Problem description: What is needed is an exact copy of all the records, written out in full.

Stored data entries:
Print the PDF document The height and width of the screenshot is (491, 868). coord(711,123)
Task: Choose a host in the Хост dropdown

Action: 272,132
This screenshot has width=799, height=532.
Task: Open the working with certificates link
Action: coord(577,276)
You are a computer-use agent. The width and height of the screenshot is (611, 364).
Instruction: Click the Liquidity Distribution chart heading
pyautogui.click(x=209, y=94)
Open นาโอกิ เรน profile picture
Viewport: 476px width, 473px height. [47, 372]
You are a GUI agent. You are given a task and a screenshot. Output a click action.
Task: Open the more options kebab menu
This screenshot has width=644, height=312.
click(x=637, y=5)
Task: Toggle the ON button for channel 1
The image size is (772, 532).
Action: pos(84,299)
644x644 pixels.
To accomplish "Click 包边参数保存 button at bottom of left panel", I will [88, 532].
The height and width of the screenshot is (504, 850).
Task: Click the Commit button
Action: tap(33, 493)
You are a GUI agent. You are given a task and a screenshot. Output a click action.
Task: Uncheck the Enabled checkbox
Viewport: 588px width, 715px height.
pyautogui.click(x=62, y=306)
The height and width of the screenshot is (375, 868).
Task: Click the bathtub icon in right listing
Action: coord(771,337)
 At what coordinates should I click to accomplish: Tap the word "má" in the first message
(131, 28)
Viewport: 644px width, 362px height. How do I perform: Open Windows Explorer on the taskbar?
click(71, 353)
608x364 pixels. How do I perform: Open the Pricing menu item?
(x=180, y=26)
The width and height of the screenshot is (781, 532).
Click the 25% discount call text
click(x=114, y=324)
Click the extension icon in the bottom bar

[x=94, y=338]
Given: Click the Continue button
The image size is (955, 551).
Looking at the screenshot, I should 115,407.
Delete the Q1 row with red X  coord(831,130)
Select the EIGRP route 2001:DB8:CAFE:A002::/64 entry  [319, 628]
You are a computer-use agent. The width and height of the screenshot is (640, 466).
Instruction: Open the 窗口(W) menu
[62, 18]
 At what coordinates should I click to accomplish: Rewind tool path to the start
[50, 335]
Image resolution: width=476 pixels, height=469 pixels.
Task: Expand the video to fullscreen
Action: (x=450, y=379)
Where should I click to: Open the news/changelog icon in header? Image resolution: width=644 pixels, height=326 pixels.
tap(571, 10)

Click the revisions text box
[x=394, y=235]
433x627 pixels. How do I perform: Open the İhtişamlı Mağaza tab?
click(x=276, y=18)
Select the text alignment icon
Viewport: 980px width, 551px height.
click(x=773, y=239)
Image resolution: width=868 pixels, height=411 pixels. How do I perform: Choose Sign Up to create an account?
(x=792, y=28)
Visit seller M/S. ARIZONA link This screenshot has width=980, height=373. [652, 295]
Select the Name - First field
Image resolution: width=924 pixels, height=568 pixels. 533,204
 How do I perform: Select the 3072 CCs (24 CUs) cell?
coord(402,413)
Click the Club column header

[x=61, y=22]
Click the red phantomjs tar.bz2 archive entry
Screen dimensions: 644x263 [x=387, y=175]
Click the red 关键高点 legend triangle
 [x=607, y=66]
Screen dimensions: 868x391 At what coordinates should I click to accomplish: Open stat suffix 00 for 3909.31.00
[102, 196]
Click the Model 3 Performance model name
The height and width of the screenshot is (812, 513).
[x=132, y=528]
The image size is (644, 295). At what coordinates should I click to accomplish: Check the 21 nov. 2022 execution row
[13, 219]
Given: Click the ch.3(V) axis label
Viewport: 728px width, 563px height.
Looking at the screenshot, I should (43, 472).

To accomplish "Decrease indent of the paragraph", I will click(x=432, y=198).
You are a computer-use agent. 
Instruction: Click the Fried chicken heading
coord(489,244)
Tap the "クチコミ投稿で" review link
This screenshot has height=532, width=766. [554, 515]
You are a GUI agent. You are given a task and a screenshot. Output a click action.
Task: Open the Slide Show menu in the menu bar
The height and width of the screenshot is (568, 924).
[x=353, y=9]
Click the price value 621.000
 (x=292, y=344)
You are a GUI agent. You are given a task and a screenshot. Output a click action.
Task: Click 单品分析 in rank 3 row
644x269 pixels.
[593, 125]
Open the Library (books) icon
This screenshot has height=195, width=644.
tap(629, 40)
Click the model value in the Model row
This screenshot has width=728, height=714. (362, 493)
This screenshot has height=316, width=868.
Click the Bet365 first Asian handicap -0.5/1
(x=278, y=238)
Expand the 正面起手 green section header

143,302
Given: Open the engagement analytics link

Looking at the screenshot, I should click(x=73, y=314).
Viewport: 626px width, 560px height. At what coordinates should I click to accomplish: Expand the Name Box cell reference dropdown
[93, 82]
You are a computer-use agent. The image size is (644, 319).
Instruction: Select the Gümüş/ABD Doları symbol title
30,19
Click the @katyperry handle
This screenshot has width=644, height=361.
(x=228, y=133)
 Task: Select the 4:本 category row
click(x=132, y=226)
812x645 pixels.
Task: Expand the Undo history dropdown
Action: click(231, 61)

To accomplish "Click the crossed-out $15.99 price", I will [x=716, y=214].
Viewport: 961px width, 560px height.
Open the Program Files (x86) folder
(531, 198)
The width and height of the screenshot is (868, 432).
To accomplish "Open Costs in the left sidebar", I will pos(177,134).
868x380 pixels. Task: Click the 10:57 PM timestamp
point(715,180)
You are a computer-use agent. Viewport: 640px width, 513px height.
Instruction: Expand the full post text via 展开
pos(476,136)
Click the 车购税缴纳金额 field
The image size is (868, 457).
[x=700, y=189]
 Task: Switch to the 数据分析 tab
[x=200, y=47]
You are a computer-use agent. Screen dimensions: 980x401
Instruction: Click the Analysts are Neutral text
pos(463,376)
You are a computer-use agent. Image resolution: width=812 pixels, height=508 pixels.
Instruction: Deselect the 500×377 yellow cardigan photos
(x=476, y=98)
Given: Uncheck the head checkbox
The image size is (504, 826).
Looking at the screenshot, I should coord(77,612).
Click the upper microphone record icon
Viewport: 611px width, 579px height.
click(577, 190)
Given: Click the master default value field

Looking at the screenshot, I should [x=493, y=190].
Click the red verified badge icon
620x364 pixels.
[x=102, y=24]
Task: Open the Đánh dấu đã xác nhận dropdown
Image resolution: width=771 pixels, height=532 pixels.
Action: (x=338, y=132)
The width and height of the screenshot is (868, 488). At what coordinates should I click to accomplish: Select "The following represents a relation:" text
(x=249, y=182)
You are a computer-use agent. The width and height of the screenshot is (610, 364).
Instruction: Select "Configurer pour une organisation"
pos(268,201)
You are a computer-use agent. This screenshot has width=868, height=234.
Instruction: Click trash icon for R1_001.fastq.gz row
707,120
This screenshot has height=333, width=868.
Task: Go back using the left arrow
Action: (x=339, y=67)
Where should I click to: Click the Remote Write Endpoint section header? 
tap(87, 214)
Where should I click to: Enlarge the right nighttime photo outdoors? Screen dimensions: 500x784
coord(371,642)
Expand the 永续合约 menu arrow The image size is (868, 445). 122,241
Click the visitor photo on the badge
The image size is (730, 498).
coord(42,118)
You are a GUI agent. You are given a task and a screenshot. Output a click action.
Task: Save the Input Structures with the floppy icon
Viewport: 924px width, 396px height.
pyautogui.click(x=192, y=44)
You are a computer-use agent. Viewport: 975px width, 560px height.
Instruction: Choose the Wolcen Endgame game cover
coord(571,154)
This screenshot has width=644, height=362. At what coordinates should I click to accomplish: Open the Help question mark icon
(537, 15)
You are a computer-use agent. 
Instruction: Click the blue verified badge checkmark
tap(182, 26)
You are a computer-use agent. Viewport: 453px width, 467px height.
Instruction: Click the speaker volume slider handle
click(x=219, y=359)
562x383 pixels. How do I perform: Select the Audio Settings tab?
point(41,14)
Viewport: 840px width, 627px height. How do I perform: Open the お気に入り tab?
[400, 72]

Your solution:
Print the PDF document The height and width of the screenshot is (491, 868). coord(711,123)
Task: Choose a host in the Хост dropdown

Action: 272,132
This screenshot has width=799, height=532.
Task: Open the working with certificates link
Action: coord(577,276)
You are a computer-use agent. The width and height of the screenshot is (611, 364).
Instruction: Click the Liquidity Distribution chart heading
pyautogui.click(x=209, y=94)
Open นาโอกิ เรน profile picture
Viewport: 476px width, 473px height. [47, 372]
You are a GUI agent. You are given a task and a screenshot. Output a click action.
Task: Open the more options kebab menu
This screenshot has width=644, height=312.
click(x=637, y=5)
Task: Toggle the ON button for channel 1
The image size is (772, 532).
Action: pos(84,299)
644x644 pixels.
To accomplish "Click 包边参数保存 button at bottom of left panel", I will [88, 532].
The height and width of the screenshot is (504, 850).
Task: Click the Commit button
Action: tap(33, 493)
You are a GUI agent. You are given a task and a screenshot. Output a click action.
Task: Uncheck the Enabled checkbox
Viewport: 588px width, 715px height.
pyautogui.click(x=62, y=306)
The height and width of the screenshot is (375, 868).
Task: Click the bathtub icon in right listing
Action: coord(771,337)
 At what coordinates should I click to accomplish: Tap the word "má" in the first message
(131, 28)
Viewport: 644px width, 362px height. How do I perform: Open Windows Explorer on the taskbar?
click(71, 353)
608x364 pixels. How do I perform: Open the Pricing menu item?
(x=180, y=26)
The width and height of the screenshot is (781, 532).
Click the 25% discount call text
click(x=114, y=324)
Click the extension icon in the bottom bar

[x=94, y=338]
Given: Click the Continue button
The image size is (955, 551).
Looking at the screenshot, I should 115,407.
Delete the Q1 row with red X  coord(831,130)
Select the EIGRP route 2001:DB8:CAFE:A002::/64 entry  [319, 628]
You are a computer-use agent. The width and height of the screenshot is (640, 466).
Instruction: Open the 窗口(W) menu
[62, 18]
 At what coordinates should I click to accomplish: Rewind tool path to the start
[50, 335]
Image resolution: width=476 pixels, height=469 pixels.
Task: Expand the video to fullscreen
Action: (x=450, y=379)
Where should I click to: Open the news/changelog icon in header? Image resolution: width=644 pixels, height=326 pixels.
tap(571, 10)

Click the revisions text box
[x=394, y=235]
433x627 pixels. How do I perform: Open the İhtişamlı Mağaza tab?
click(x=276, y=18)
Select the text alignment icon
Viewport: 980px width, 551px height.
click(x=773, y=239)
Image resolution: width=868 pixels, height=411 pixels. How do I perform: Choose Sign Up to create an account?
(x=792, y=28)
Visit seller M/S. ARIZONA link This screenshot has width=980, height=373. [652, 295]
Select the Name - First field
Image resolution: width=924 pixels, height=568 pixels. 533,204
 How do I perform: Select the 3072 CCs (24 CUs) cell?
coord(402,413)
Click the Club column header

[x=61, y=22]
Click the red phantomjs tar.bz2 archive entry
Screen dimensions: 644x263 [x=387, y=175]
Click the red 关键高点 legend triangle
 [x=607, y=66]
Screen dimensions: 868x391 At what coordinates should I click to accomplish: Open stat suffix 00 for 3909.31.00
[102, 196]
Click the Model 3 Performance model name
The height and width of the screenshot is (812, 513).
[x=132, y=528]
The image size is (644, 295). At what coordinates should I click to accomplish: Check the 21 nov. 2022 execution row
[13, 219]
Given: Click the ch.3(V) axis label
Viewport: 728px width, 563px height.
Looking at the screenshot, I should (43, 472).

To accomplish "Decrease indent of the paragraph", I will click(x=432, y=198).
You are a computer-use agent. 
Instruction: Click the Fried chicken heading
coord(489,244)
Tap the "クチコミ投稿で" review link
This screenshot has height=532, width=766. [554, 515]
You are a GUI agent. You are given a task and a screenshot. Output a click action.
Task: Open the Slide Show menu in the menu bar
The height and width of the screenshot is (568, 924).
[x=353, y=9]
Click the price value 621.000
 (x=292, y=344)
You are a GUI agent. You are given a task and a screenshot. Output a click action.
Task: Click 单品分析 in rank 3 row
644x269 pixels.
[593, 125]
Open the Library (books) icon
This screenshot has height=195, width=644.
tap(629, 40)
Click the model value in the Model row
This screenshot has width=728, height=714. (362, 493)
This screenshot has height=316, width=868.
Click the Bet365 first Asian handicap -0.5/1
(x=278, y=238)
Expand the 正面起手 green section header

143,302
Given: Open the engagement analytics link

Looking at the screenshot, I should click(x=73, y=314).
Viewport: 626px width, 560px height. At what coordinates should I click to accomplish: Expand the Name Box cell reference dropdown
[93, 82]
You are a computer-use agent. The image size is (644, 319).
Instruction: Select the Gümüş/ABD Doları symbol title
30,19
Click the @katyperry handle
This screenshot has width=644, height=361.
(x=228, y=133)
 Task: Select the 4:本 category row
click(x=132, y=226)
812x645 pixels.
Task: Expand the Undo history dropdown
Action: click(231, 61)

To accomplish "Click the crossed-out $15.99 price", I will [x=716, y=214].
Viewport: 961px width, 560px height.
Open the Program Files (x86) folder
(531, 198)
The width and height of the screenshot is (868, 432).
To accomplish "Open Costs in the left sidebar", I will pos(177,134).
868x380 pixels. Task: Click the 10:57 PM timestamp
point(715,180)
You are a computer-use agent. Viewport: 640px width, 513px height.
Instruction: Expand the full post text via 展开
pos(476,136)
Click the 车购税缴纳金额 field
The image size is (868, 457).
[x=700, y=189]
 Task: Switch to the 数据分析 tab
[x=200, y=47]
You are a computer-use agent. Screen dimensions: 980x401
Instruction: Click the Analysts are Neutral text
pos(463,376)
You are a computer-use agent. Image resolution: width=812 pixels, height=508 pixels.
Instruction: Deselect the 500×377 yellow cardigan photos
(x=476, y=98)
Given: Uncheck the head checkbox
The image size is (504, 826).
Looking at the screenshot, I should coord(77,612).
Click the upper microphone record icon
Viewport: 611px width, 579px height.
click(577, 190)
Given: Click the master default value field

Looking at the screenshot, I should [x=493, y=190].
Click the red verified badge icon
620x364 pixels.
[x=102, y=24]
Task: Open the Đánh dấu đã xác nhận dropdown
Image resolution: width=771 pixels, height=532 pixels.
Action: (x=338, y=132)
The width and height of the screenshot is (868, 488). At what coordinates should I click to accomplish: Select "The following represents a relation:" text
(x=249, y=182)
You are a computer-use agent. The width and height of the screenshot is (610, 364).
Instruction: Select "Configurer pour une organisation"
pos(268,201)
You are a computer-use agent. This screenshot has width=868, height=234.
Instruction: Click trash icon for R1_001.fastq.gz row
707,120
This screenshot has height=333, width=868.
Task: Go back using the left arrow
Action: (x=339, y=67)
Where should I click to: Click the Remote Write Endpoint section header? 
tap(87, 214)
Where should I click to: Enlarge the right nighttime photo outdoors? Screen dimensions: 500x784
coord(371,642)
Expand the 永续合约 menu arrow The image size is (868, 445). 122,241
Click the visitor photo on the badge
The image size is (730, 498).
coord(42,118)
You are a GUI agent. You are given a task and a screenshot. Output a click action.
Task: Save the Input Structures with the floppy icon
Viewport: 924px width, 396px height.
pyautogui.click(x=192, y=44)
You are a computer-use agent. Viewport: 975px width, 560px height.
Instruction: Choose the Wolcen Endgame game cover
coord(571,154)
This screenshot has width=644, height=362. At what coordinates should I click to accomplish: Open the Help question mark icon
(537, 15)
You are a computer-use agent. 
Instruction: Click the blue verified badge checkmark
tap(182, 26)
You are a computer-use agent. Viewport: 453px width, 467px height.
Instruction: Click the speaker volume slider handle
click(x=219, y=359)
562x383 pixels. How do I perform: Select the Audio Settings tab?
point(41,14)
Viewport: 840px width, 627px height. How do I perform: Open the お気に入り tab?
[400, 72]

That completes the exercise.